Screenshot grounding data
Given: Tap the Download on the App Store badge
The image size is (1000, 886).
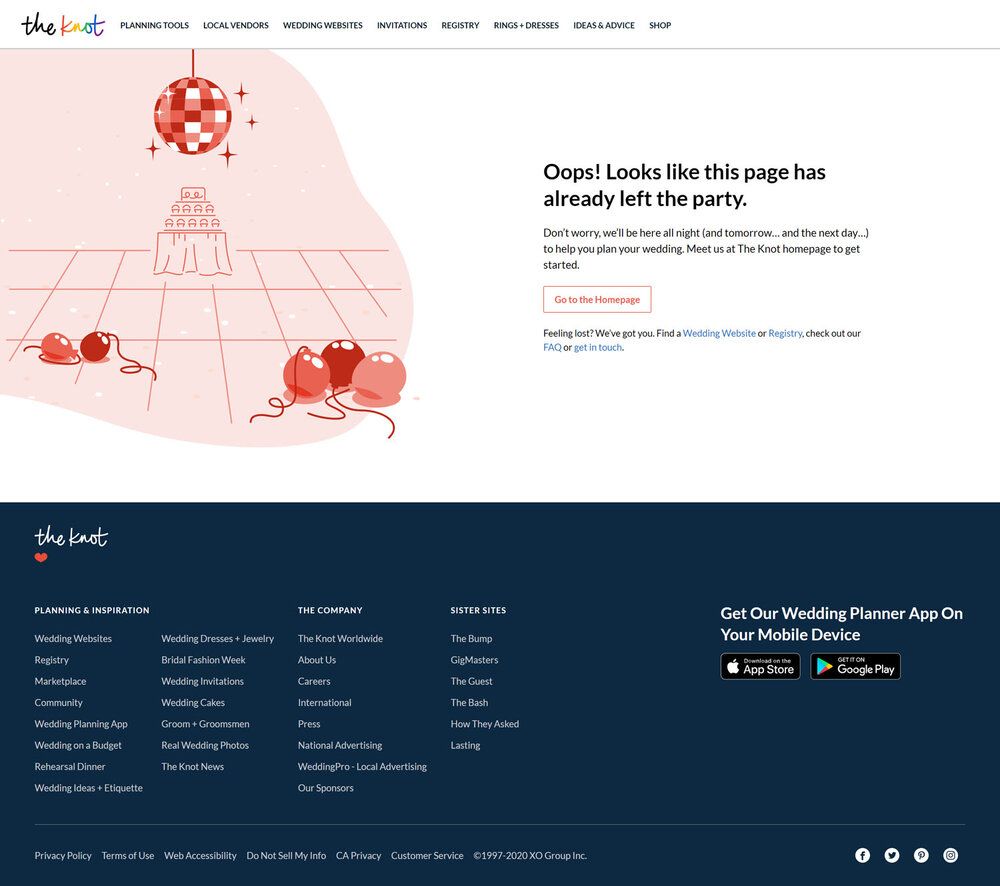Looking at the screenshot, I should tap(760, 667).
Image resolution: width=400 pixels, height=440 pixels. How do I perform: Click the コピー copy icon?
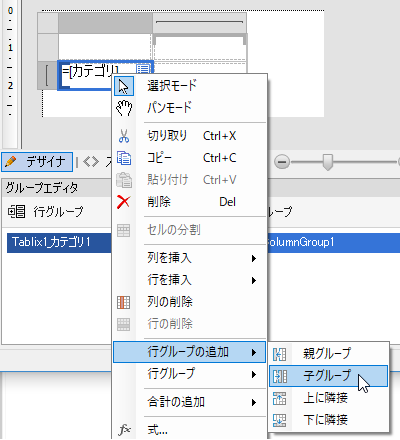click(124, 158)
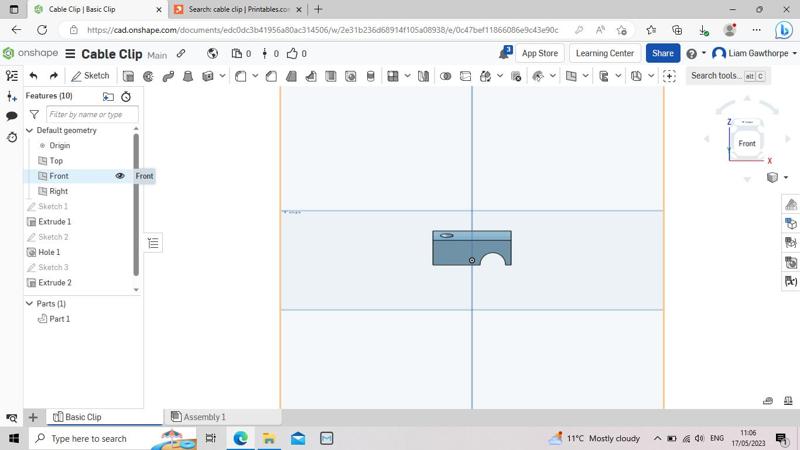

▶ _PROBLEM DESCRIPTION_:
The reply should hold every record, unchanged, and no pictures.

▶ _RESPONSE BOX_:
Given: Tap the Download on the App Store badge
The image size is (1000, 886).
Looking at the screenshot, I should tap(760, 667).
Image resolution: width=400 pixels, height=440 pixels. How do I perform: Click the コピー copy icon?
click(124, 158)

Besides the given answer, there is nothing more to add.